Hi,
We have just created a simple job to fetch data from MySQL table (Local database and from Amazon RDS), having rows 300,000 and to insert these rows into Redshift. It took us more than 4 hours to do that.
1. Why is it very slow to fetch data from one single table and to insert it in Amazon Redshift using Talend OpenStudio Big data?
2. Is there a way to do a fast insertion? where it should insert it in less than 5 minutes?
Please find the attached screenshots for details.
thanks!
Hello,
We are facing the same problem too. Our Mysql database is installed on amazon EC2 (which is on the same region as of our Redshift instance).
I have set the "Commit every" option to 10000 in tRedshiftoutput component and not using any tMap component. Also it is a plain select statement from Mysql.
For 10300 rows (Table size is just about 10 MB in Mysql) it took about 7-8 min and for 440000 rows(about 50 MB in size) it took about 7 hours.

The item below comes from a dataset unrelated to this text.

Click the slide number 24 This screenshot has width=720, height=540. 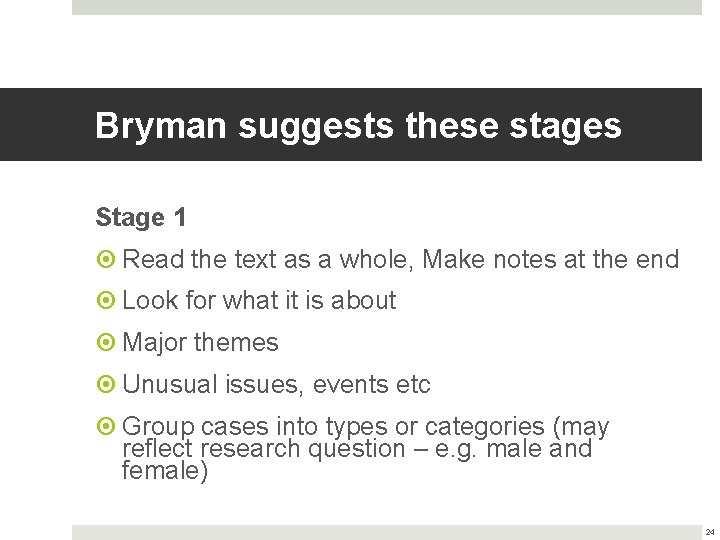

I have tried using jdbc-output component as well, but it dint make any difference.
Any solution for increasing the performance while using the Redshift component?

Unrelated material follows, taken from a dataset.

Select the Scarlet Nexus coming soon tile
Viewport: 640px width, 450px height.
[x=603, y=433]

Right now the best way I am finding is writing the output to a flat file then upload it to an S3 bucket and use copy command to load to Redshift. This approach is taking less than a minute for the whole thing but is not very convenient and also requires some external script.
Thanks
Aditya
Hi Aditya,
It is appreciated that open a JIRA issue in the Talend DI project of the
JIRA bugtracker. Our developers will see if it is a bug and give a solution.
Post the jira issue link on forum to let others community user know it.
Best regards
Sabrina
Hi,
The current component is using single INSERT statement in order to write into Redshift. This way of doing is totally inefficient according to the Redshift documentation and best pratices.
There are several ways to fix this issue. One of them is the COPY command to load data file which are located on S3 or DynamoDB. You could use this command with the tRedshiftRow component. Another one is the multiple insert, which is going to be implemented by the R&D in the TDI-26155.
Rémy.
Any news on this? I am interested in using Talend to ETL into Redshift from mysql.. i have gotten much faster performance by using Talend to pump out files to S3 then using Amazon tools to pipe them to redshift. the issues was that large files still took a while and lots of IO happening to go to file then up to cloud. One can use Amazon's data pipleline i suppose.. but we lose the rich features of talend transformations...
I think these connectors don't have the BULK feature. On the input you're not able to set a Cursor Size on the output you're not able to set a Batch size. Try to use Regular MySQL/PostgreSQL components, which do have these features. We had something similar with Greenplum.
Hi.. did anyone find a solution for this, i am facing the same problem Reading the data from MySQL and loading to Redshift, but the jobs are too slow....